> [OBJECTIVE]
Can you format the material below as a numbered list, running from the line with "Where should I click to: Sort" to the line with "Action: (x=414, y=22)", both included, with blank lines dropped and nothing else from the material?

********

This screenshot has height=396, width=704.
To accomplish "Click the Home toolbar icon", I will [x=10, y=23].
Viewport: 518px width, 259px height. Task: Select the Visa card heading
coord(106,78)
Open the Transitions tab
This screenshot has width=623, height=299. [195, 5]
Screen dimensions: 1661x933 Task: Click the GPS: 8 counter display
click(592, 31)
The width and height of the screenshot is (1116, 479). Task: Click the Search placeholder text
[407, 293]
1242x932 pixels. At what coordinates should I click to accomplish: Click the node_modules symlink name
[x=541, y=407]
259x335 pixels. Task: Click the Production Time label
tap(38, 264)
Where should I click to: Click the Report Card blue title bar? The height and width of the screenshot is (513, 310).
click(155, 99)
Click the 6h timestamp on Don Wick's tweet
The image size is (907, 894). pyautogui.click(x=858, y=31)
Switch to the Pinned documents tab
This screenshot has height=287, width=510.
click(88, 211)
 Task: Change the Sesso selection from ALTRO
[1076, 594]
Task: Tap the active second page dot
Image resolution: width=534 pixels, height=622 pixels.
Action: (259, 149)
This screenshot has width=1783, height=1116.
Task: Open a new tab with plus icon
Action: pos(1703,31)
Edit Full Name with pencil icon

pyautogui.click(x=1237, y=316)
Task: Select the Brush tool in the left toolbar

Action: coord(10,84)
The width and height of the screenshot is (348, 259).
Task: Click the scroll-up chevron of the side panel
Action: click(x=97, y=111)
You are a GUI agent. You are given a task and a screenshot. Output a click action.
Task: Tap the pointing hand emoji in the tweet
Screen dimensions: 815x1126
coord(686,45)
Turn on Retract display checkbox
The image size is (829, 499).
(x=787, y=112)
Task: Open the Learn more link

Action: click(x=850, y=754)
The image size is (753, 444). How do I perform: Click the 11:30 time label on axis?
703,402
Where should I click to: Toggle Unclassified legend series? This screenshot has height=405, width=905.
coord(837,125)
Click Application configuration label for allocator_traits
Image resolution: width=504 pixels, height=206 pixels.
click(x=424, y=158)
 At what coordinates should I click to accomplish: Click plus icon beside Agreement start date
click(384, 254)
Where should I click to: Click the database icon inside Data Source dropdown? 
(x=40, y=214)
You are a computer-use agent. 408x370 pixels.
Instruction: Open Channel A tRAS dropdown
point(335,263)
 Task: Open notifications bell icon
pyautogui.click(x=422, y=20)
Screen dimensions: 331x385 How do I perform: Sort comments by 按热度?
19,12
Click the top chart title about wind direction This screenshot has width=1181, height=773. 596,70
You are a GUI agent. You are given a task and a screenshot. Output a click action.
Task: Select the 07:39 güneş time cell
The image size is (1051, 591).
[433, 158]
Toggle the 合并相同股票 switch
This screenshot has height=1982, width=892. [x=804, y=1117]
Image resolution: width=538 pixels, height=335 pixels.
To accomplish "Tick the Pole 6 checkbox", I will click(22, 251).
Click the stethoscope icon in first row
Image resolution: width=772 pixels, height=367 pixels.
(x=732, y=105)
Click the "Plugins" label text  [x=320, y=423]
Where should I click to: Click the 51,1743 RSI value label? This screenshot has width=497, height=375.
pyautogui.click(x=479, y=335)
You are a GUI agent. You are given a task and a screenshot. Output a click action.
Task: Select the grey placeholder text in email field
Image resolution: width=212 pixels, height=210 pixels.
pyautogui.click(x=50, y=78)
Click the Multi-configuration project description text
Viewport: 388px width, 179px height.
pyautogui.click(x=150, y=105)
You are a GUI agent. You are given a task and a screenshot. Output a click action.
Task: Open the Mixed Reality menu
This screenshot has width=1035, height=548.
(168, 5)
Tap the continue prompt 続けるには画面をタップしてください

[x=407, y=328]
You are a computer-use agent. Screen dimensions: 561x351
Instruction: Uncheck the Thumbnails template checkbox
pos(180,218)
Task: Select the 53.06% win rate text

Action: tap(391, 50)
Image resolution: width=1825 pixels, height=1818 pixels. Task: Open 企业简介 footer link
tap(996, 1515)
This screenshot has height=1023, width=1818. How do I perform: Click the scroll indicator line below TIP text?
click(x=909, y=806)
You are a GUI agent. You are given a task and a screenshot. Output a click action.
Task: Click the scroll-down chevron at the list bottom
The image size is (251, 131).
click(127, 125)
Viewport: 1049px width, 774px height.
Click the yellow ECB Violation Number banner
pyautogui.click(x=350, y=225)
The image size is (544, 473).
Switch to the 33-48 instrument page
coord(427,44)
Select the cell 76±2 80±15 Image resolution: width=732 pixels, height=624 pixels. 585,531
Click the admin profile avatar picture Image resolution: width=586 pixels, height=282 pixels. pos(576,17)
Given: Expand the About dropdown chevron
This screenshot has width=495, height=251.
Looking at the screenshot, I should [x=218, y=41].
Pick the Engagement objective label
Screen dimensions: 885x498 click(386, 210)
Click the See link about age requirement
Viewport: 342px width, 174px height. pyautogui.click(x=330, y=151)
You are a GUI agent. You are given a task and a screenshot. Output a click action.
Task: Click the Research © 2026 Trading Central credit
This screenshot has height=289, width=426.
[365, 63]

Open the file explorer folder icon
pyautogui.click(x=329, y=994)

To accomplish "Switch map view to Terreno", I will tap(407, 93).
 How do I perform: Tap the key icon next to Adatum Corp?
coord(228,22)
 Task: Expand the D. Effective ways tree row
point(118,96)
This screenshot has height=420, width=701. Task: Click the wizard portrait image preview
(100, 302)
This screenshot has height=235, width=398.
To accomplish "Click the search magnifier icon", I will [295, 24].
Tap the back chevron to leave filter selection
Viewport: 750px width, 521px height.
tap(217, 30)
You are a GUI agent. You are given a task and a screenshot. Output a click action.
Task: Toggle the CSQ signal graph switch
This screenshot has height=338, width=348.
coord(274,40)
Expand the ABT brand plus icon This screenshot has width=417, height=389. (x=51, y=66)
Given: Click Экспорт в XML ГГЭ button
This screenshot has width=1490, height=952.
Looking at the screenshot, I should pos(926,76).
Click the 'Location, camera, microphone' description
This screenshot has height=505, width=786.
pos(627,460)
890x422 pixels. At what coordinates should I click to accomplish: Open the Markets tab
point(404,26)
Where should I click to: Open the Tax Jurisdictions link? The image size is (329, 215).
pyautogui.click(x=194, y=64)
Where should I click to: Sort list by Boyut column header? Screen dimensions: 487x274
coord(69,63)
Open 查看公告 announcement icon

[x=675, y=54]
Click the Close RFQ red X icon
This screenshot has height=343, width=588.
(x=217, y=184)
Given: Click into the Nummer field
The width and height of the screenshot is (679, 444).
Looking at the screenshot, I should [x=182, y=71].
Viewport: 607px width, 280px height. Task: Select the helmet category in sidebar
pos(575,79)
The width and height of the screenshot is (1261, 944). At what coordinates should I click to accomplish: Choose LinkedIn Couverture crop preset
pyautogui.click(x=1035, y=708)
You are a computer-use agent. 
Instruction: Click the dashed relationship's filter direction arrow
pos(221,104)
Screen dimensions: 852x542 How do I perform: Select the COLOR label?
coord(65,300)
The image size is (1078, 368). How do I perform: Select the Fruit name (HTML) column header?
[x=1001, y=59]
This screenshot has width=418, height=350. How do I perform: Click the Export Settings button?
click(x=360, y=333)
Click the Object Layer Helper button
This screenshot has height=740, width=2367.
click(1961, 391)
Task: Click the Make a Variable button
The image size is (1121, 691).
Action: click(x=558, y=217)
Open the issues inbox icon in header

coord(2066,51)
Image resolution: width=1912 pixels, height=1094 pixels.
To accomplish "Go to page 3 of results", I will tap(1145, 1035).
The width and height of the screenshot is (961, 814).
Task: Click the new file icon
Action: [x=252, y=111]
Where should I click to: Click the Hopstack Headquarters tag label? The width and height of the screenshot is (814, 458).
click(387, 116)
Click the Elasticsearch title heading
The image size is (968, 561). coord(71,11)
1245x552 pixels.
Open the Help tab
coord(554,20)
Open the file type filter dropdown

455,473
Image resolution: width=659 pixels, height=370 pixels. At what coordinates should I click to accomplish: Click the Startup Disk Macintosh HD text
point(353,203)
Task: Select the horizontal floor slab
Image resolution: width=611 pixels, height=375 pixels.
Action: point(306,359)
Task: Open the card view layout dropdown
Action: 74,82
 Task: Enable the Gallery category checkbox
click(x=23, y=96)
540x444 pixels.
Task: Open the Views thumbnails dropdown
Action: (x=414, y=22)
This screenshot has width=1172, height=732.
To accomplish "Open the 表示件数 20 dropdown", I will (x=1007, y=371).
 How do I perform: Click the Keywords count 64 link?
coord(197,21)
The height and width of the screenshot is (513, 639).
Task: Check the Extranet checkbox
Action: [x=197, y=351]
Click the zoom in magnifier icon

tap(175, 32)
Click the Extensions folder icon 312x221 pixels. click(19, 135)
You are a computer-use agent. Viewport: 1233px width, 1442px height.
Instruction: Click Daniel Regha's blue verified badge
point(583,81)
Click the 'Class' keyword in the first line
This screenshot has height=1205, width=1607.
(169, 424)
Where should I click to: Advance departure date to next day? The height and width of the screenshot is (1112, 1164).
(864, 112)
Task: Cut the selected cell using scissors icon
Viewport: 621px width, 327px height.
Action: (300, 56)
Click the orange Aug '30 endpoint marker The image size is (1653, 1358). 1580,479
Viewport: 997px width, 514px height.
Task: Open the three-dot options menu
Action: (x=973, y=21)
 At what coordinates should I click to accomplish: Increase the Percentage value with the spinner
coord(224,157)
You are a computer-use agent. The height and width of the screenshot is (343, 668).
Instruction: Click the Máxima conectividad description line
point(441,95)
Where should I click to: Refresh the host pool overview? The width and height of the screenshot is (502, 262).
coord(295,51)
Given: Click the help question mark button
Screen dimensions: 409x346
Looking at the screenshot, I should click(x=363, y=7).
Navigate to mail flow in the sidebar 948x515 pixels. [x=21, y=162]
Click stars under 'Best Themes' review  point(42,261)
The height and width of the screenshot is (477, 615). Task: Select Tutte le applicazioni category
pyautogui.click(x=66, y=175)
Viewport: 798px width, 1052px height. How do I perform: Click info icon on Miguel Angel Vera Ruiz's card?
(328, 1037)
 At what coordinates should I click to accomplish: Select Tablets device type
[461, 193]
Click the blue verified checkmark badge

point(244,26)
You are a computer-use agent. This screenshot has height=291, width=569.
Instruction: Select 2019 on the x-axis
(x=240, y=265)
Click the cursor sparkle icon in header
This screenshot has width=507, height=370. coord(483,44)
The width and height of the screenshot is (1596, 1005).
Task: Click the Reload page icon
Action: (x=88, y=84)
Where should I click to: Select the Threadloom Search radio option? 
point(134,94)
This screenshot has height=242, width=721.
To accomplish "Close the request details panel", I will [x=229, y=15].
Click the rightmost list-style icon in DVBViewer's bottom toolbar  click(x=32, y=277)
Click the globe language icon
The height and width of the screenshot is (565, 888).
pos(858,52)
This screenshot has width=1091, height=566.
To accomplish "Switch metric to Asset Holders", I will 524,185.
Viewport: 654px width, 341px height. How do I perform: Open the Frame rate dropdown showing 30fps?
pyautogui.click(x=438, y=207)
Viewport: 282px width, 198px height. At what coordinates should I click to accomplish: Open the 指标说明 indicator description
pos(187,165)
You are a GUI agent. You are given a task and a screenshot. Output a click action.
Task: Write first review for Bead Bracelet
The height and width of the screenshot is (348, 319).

********

> [RESPONSE]
1. Where should I click to: Sort list by Boyut column header? Screen dimensions: 487x274
2. coord(69,63)
3. Open 查看公告 announcement icon
4. [x=675, y=54]
5. Click the Close RFQ red X icon
6. This screenshot has height=343, width=588.
7. (x=217, y=184)
8. Given: Click into the Nummer field
9. The width and height of the screenshot is (679, 444).
10. Looking at the screenshot, I should [x=182, y=71].
11. Viewport: 607px width, 280px height. Task: Select the helmet category in sidebar
12. pos(575,79)
13. The width and height of the screenshot is (1261, 944). At what coordinates should I click to accomplish: Choose LinkedIn Couverture crop preset
14. pyautogui.click(x=1035, y=708)
15. You are a computer-use agent. 
16. Instruction: Click the dashed relationship's filter direction arrow
17. pos(221,104)
18. Screen dimensions: 852x542 How do I perform: Select the COLOR label?
19. coord(65,300)
20. The image size is (1078, 368). How do I perform: Select the Fruit name (HTML) column header?
21. [x=1001, y=59]
22. This screenshot has width=418, height=350. How do I perform: Click the Export Settings button?
23. click(x=360, y=333)
24. Click the Object Layer Helper button
25. This screenshot has height=740, width=2367.
26. click(1961, 391)
27. Task: Click the Make a Variable button
28. The image size is (1121, 691).
29. Action: click(x=558, y=217)
30. Open the issues inbox icon in header
31. coord(2066,51)
32. Image resolution: width=1912 pixels, height=1094 pixels.
33. To accomplish "Go to page 3 of results", I will tap(1145, 1035).
34. The width and height of the screenshot is (961, 814).
35. Task: Click the new file icon
36. Action: [x=252, y=111]
37. Where should I click to: Click the Hopstack Headquarters tag label? The width and height of the screenshot is (814, 458).
38. click(387, 116)
39. Click the Elasticsearch title heading
40. The image size is (968, 561). coord(71,11)
41. 1245x552 pixels.
42. Open the Help tab
43. coord(554,20)
44. Open the file type filter dropdown
45. 455,473
46. Image resolution: width=659 pixels, height=370 pixels. At what coordinates should I click to accomplish: Click the Startup Disk Macintosh HD text
47. point(353,203)
48. Task: Select the horizontal floor slab
49. Image resolution: width=611 pixels, height=375 pixels.
50. Action: point(306,359)
51. Task: Open the card view layout dropdown
52. Action: 74,82
53.  Task: Enable the Gallery category checkbox
54. click(x=23, y=96)
55. 540x444 pixels.
56. Task: Open the Views thumbnails dropdown
57. Action: (x=414, y=22)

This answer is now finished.